- Synonyms: Brazelton Neonatal Assessment Scale

= Neonatal Behavioral Assessment Scale =

Test to assess a newborn's abilities

The Neonatal Behavioral Assessment Scale (NBAS), also known as the Brazelton Neonatal Assessment Scale (BNAS), was developed in 1973 by T. Berry Brazelton and his colleagues. This test purports to provide an index of a newborn's abilities, and is usually given to an infant somewhere between the age of 3 days to 4 weeks old. The test is designed to describe the neonate's response to the environment after being born. This approach was innovative for recognizing that a baby is a highly developed organism, even when just newly born. The profile describes the baby's strengths, adaptive responses and possible vulnerabilities. This knowledge may help parents develop appropriate strategies for caring in intimate relationships to enhance their earliest relationship with the child.

==Test procedure==
The Brazelton scale produces a total of 47 scores, of which 27 are behavioral related and 20 are elicited responses. These scores measure a variety of areas including the "neurological, social, and behavioral aspects of a newborn's functioning." Additionally, "factors such as reflexes, responses to stress, startle reactions, cuddliness, motor maturity, ability to habituate to sensory stimuli, and hand-mouth coordination are all assessed."

Validity evidence is strong for the Brazelton scale, providing a considerable research base. This scale has been used widely as a research tool as well as a diagnostic tool for special purposes. Following is a list of various research projects that have implemented the Brazelton scale:
- "Used to evaluate the effects of low birth weight on premature infants"
- "Used it to study the effects of cocaine use in pregnancy"
- "Prenatal alcohol exposure"
- "Prenatal Iron deficiency"
- "Prenatal maternal mood"
- "Prenatal maternal dopamine levels"
- "Environmental agents"
- "Parent-infant attachment"
- "Gender differences in newborns"
- "High-risk neonates"

Despite the influence of the Brazelton scale, it has some drawbacks. The biggest is that no norms are available. Therefore, as examiners and researchers say that one infant scored higher than another one, there is no standard sample with which to compare. NBAS examiners are trained to encourage neonates to demonstrate a full range of their behavioral capabilities in an attempt to mitigate this potential drawback.

Further, the scores are not completely understood; further testing is required. As for validity, it has "poorly documented predictive and construct validity." It also does not do a good job at predicting later intelligence, although the scale is supposed to assess the "infant's role in the mother-infant social relationship" from which high scores are supposed to presume "high levels of intelligence.".

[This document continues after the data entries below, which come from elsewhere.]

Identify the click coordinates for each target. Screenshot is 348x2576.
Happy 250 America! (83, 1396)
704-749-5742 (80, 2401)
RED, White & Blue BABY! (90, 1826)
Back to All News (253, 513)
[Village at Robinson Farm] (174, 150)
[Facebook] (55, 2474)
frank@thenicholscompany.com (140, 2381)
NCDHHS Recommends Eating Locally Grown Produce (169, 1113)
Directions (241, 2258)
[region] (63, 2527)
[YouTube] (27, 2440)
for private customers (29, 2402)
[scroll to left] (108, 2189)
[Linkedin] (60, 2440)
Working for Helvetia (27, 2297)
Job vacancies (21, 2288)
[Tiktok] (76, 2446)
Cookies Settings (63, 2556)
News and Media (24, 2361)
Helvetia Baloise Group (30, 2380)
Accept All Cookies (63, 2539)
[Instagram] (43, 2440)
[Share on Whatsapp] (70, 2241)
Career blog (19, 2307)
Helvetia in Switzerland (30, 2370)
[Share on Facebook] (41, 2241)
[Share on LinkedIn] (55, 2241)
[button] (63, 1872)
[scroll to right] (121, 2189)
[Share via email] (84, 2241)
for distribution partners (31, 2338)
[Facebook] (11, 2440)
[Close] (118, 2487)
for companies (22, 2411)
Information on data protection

A 2018 systematic review of the NBAS on its relationship to supporting caregivers and improving outcomes for caregivers and infants found only very low-quality evidence for improving parent-infant interaction for mostly low-risk, first time caregivers and their infants.

Therefore, the primary value of the test is as a research tool and a supplement test to other medical testing procedures.

Training is necessary for effective and reliable administration of the NBAS.